The Parkway from Buck Creek Gap south toward Asheville sustained some major damage during our late summer/early fall tropical storms. Hopefully it will be open by the time you visit. 

The proprietors at the Celo Inn near Burnsville and the Bicycle Inn in Bakersville can hook you up with lots of loop routes through the area.


----------



## jppe (Jan 22, 2004)

The Burnsville Metric is an annual ride that starts and ends in the square in Burnsville. It's a nice route and I'm guessing it is probably still marked although I'd suggest getting a route sheet before going out solo. There aren't any serious grunts on the route and almost 20 miles of it is along the Toe River and pretty flat. You can even race the train in the area if it happens to come by. Most of the route is rolling with some really nice rural scenary.

There is some really wonderful cycling in that area so be sure and pack your road bike.

If you're a golfer be sure and bring you clubs and play Mt Mitchell Golf Club. The back 9 there is as good as it gets.


----------



## Maj.Taylor (Sep 26, 2004)

I cannot tell you the route, except that it does track along the river for quite a bit, but you can actually get in a 50 mile ride that is almost entirely flat. (Seriously. I didn't believe it at first either.) The biggest hill you'll encounter will be coming back into Burnsville itself. You might check at the Nu-Wray Inn for a map from long ago when a touring club used it as a base for a weekend excursion in late September. Maybe, and only maybe, they might have a map from those many years ago. You can also ride to the top of Mt. Mitchell from Burnsville. I cannot remember the distance, but it's not outrageous. And at the very least, do have at least one breakfast at the Nu-Wray Inn.

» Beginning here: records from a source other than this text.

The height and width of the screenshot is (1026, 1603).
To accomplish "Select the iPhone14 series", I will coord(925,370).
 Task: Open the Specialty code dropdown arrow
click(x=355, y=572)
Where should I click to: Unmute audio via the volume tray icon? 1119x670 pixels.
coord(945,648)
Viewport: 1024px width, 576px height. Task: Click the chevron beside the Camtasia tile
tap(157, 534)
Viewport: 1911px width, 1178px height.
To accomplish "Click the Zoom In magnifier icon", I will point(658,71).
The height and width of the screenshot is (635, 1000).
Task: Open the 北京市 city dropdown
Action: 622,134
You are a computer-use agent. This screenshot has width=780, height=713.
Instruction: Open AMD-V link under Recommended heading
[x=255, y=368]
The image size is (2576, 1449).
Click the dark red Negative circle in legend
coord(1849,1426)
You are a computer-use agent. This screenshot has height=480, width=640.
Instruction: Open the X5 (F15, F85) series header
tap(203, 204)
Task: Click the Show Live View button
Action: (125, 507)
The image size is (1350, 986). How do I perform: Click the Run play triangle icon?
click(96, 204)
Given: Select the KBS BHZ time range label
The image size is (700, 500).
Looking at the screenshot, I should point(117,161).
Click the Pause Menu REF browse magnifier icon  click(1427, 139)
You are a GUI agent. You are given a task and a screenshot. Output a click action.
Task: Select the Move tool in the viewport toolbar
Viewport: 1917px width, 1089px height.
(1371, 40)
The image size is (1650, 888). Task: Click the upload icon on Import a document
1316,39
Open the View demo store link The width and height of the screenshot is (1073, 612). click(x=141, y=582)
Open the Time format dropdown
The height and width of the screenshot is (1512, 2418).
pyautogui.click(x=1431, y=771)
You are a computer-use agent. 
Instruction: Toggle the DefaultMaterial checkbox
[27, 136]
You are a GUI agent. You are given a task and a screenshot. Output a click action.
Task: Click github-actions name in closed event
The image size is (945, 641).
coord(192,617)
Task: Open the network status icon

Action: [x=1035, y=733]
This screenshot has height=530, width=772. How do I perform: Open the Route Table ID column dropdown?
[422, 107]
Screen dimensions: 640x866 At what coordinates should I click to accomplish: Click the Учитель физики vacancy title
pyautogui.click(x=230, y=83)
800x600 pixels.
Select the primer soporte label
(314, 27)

It has southern cooking that cannot be beat.


----------



## AllUpHill (Jan 1, 2002)

I have done a ride out of Burnsville to the top of Mitchell. I made a great loop by getting to the parkway via NC80, then after Mitchell I descended the parkway by taking this crazy dirt road from Craggy Gardens down to Barnardsville, then another crazy gravel rode over some mountain to Pensacola, which led me back to Burnsville. I think the mileage should be 80 something, assuming you don't get royally lost looking for the Barnardsville road as I did. Truely spectacular, needless to say. I've only done that ride once as I'm not from the area, and I remember every visual detail of the experience as if I've done it dozens of times. I have a profile of the ride here:

http://filebox.vt.edu/users/mshelbur/NCprofiles/

Just click on the Mitchell link. Also, check out the Roan Mtn ride, which was another monster loop I did out of Burnsville. If you want the exact routes for these rides, I can give them to you, but it goes without saying, they both take some balls......... climbing and mileage that are not to be taken lightly. Probably not something suitable for cruising around with the girlfriend unless she's a pro. I'm positive I overlapped parts of the Burnsville metric, however.


----------